Brasil registra 1.450 feminicídios em 2024 e dados revelam crise de segurança para mulheres no Amazonas

Redação Portal Norte

O Relatório Anual Socioeconômico da Mulher (Raseam) 2025, divulgado pelo Ministério das Mulheres nesta terça-feira (25), revela um cenário preocupante da violência de gênero no Brasil.

O país registrou 1.450 feminicídios em 2024, número que representa um aumento em relação ao ano anterior (1.438 casos), apesar da redução geral nos índices de homicídios dolosos e lesões corporais seguidas de morte.

No entanto, o que mais chama atenção é o cenário no Amazonas, que, segundo a advogada em entrevista à TV Norte Amazonas, bateu um recorde negativo histórico nos últimos 19 anos de levantamento nacional.

O estado apresentou alta significativa nos casos de feminicídio e estupro de vulneráveis, especialmente envolvendo vítimas negras, pardas e menores de idade.

Casos de feminicídios crescem no Amazonas

Em entrevista à TV Norte Amazonas, a advogada Carla Carvalho comentou os dados nacionais sobre feminicídios com foco no Amazonas.

“É estarrecedor os números que recebemos do relatório anual de 2025 frente ao de 2024. Trazemos números altos para o Norte, especificamente para o Amazonas, em casos de feminicídio e estupro de vulnerável, que são mais graves. Nos 19 anos que são publicados os dados pelos relatórios nacionais, o Amazonas atingiu infelizmente esse recorde negativo”, declarou.

Segundo Carla, 76% das vítimas de feminicídios no Amazonas são mulheres negras e 87% têm menos de 18 anos. Em sua maioria, os crimes ocorrem em ambientes domésticos ou familiares, com autores sendo companheiros, ex-companheiros, parentes ou pessoas próximas.
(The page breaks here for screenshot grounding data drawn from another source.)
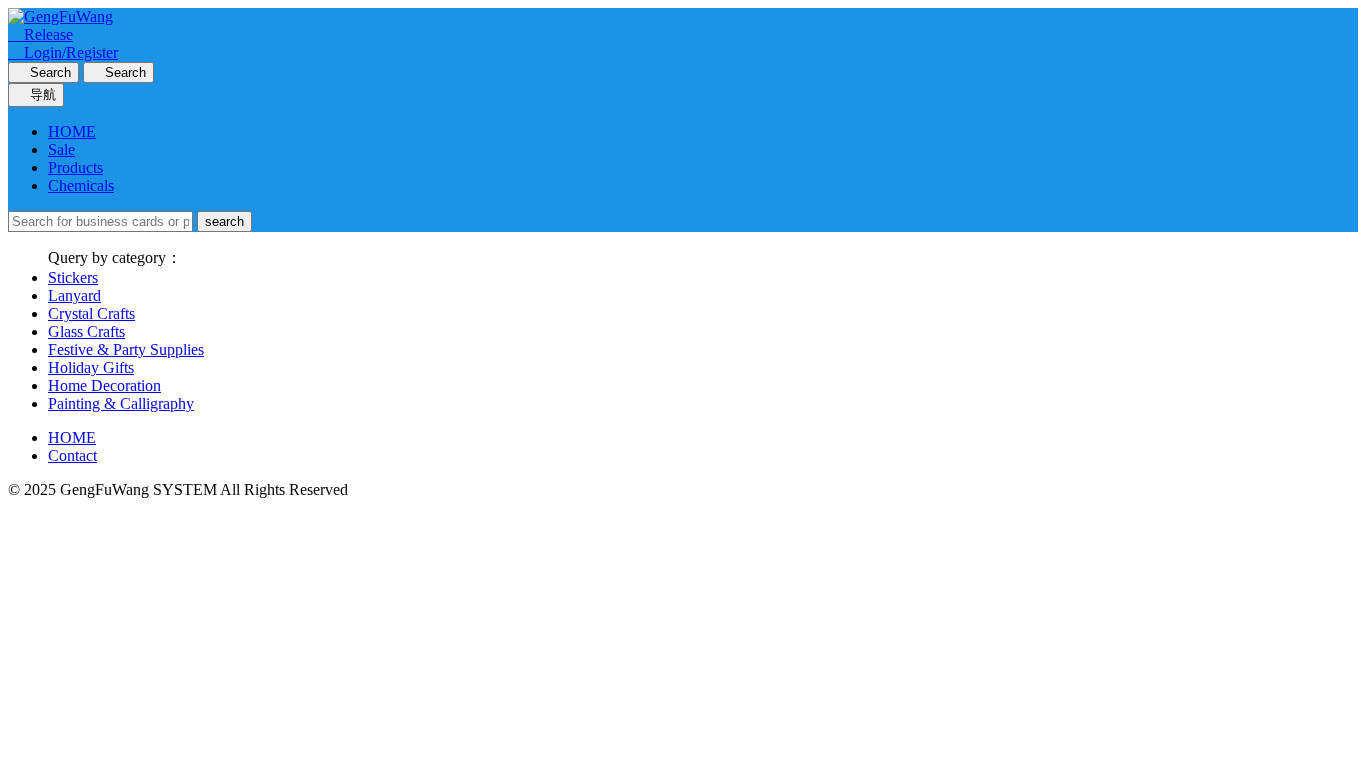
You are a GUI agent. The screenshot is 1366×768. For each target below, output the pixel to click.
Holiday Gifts (91, 367)
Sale (61, 149)
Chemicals (81, 185)
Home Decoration (104, 385)
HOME (72, 131)
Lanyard (74, 295)
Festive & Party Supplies (126, 349)
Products (75, 167)
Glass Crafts (86, 331)
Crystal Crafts (91, 313)
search (224, 221)
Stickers (73, 277)
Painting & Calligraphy (121, 403)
O relatório também mostra que 71,6% das violências contra mulheres acontecem dentro de casa. Além disso, 76,6% dos agressores são homens, evidenciando um padrão recorrente de violência doméstica e familiar.

As mulheres pretas e pardas continuam sendo as principais vítimas — um dado que reforça a sobreposição de vulnerabilidades sociais e raciais.
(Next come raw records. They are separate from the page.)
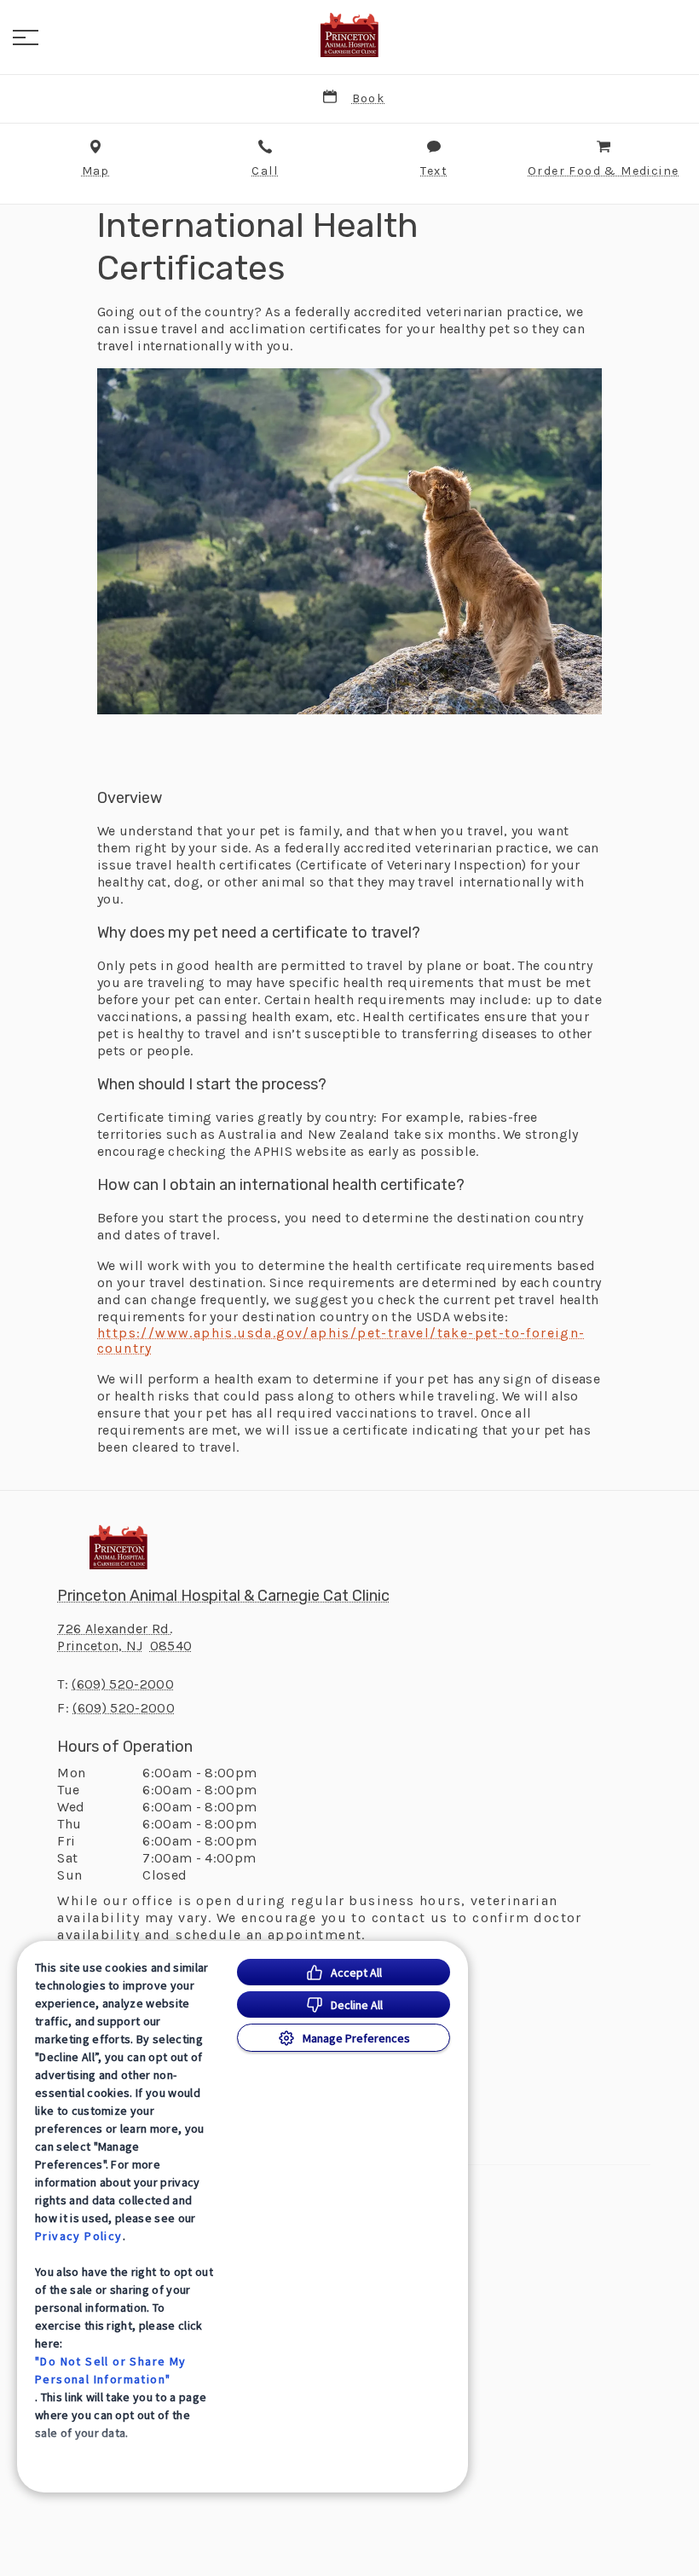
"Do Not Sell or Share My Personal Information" (111, 2370)
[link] (349, 35)
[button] (25, 37)
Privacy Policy (79, 2236)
Caso de indígena revela falhas institucionais

Em alusão ao Dia Internacional da Mulher Negra, Latina e Caribenha, a advogada também mencionou o caso recente de uma mulher indígena da etnia Kokama, que denunciou ter sido estuprada por policiais durante nove meses em uma unidade prisional em Santo Antônio do Içá, interior do Amazonas.

Segundo o relato, ela foi ilegalmente colocada em uma cela masculina, onde sofreu repetidos abusos. O caso está sendo acompanhado pelo Ministério Público do Amazonas (MPAM), e a vítima já recebeu acolhimento em Manaus.

“Todas as instituições públicas falharam nesse caso”, destacou Carla.

O relatório ainda aponta que o Brasil registrou 71.892 casos de estupro de mulheres em 2024 — o equivalente a 196 por dia. Apesar da gravidade, o número representa uma queda de 1,44% em relação a 2023.